* **Work to be completed**
For the listing that follows, give again exactly the lines from the one with "Task: Open the @steve_xo handle link" to the one with "The width and", including both.

* **Data for the task**
------------------------------------------------------------

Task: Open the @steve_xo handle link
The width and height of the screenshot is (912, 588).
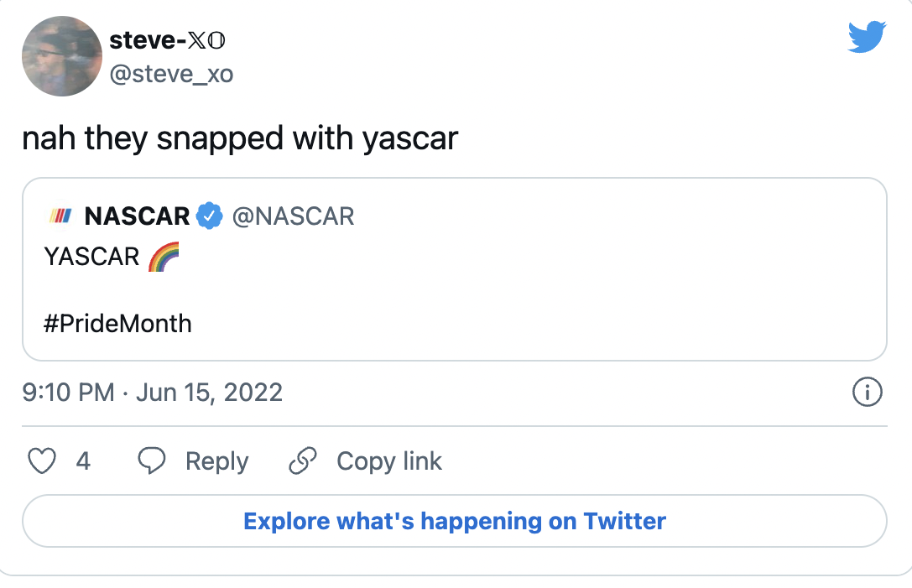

------------------------------------------------------------

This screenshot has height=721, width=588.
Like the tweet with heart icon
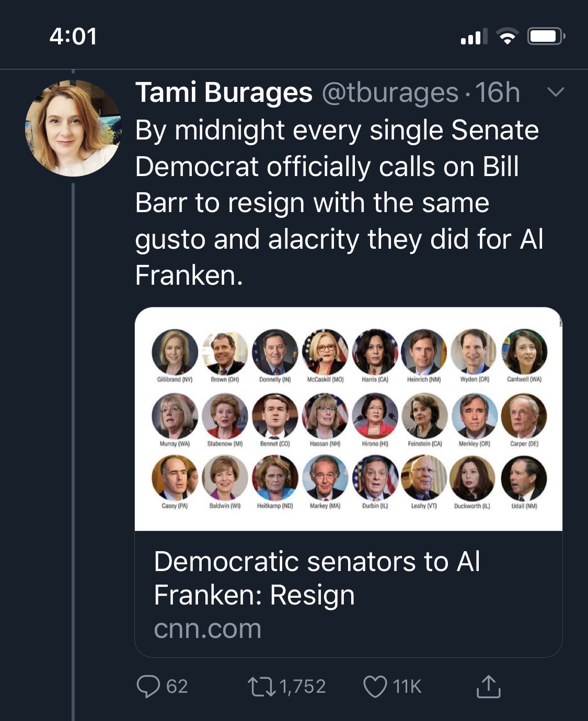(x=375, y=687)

------------------------------------------------------------

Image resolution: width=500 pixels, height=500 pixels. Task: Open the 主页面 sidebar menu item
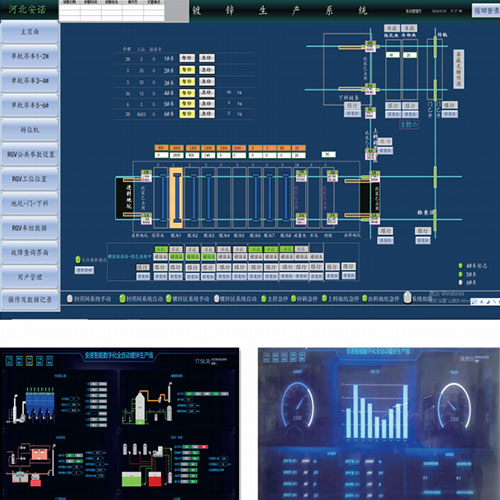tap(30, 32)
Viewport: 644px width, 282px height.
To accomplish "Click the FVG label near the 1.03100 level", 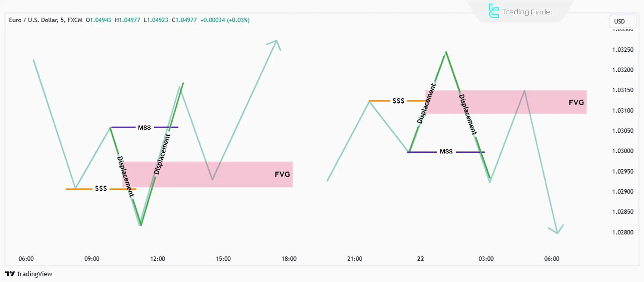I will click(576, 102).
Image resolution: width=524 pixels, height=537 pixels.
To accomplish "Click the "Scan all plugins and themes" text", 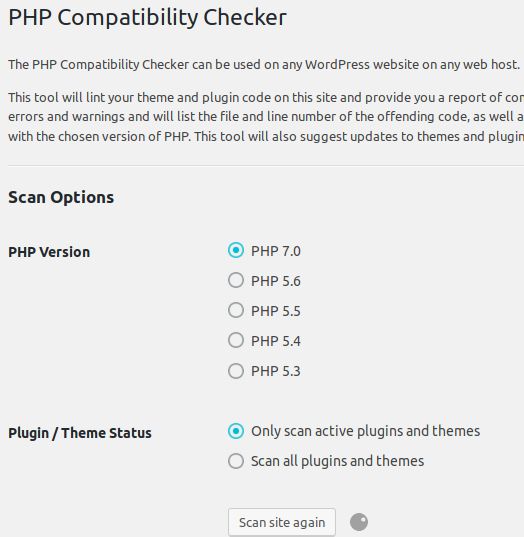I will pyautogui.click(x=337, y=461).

------------------------------------------------------------

* **Completed task**
Task: Open the @steve_xo handle link
The width and height of the screenshot is (912, 588).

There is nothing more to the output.